**Problem description**.
Return the listing exactly, please; no pictures.
Content starts
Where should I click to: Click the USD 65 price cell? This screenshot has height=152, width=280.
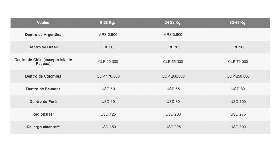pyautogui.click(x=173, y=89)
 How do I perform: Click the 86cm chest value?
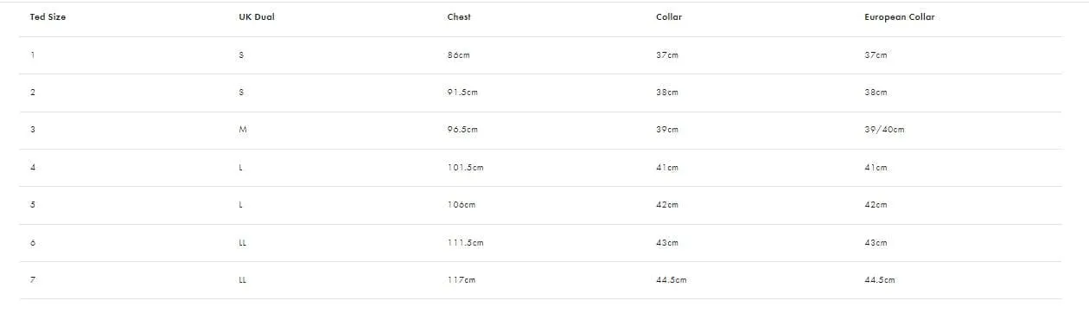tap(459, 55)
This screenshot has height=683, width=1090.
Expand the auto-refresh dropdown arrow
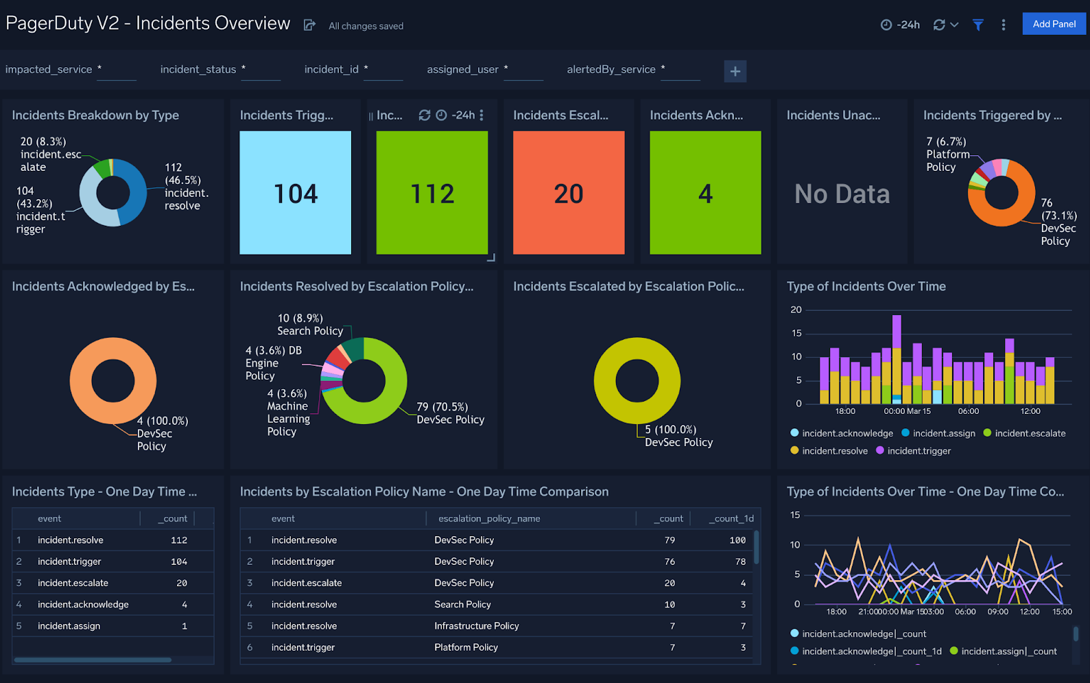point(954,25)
Content ends
**The completed task**.
Where should I click to: Click the USD 65 price cell? This screenshot has height=152, width=280.
pyautogui.click(x=173, y=89)
 How do I perform: Click the 86cm chest value?
tap(459, 55)
This screenshot has height=683, width=1090.
Expand the auto-refresh dropdown arrow
point(954,25)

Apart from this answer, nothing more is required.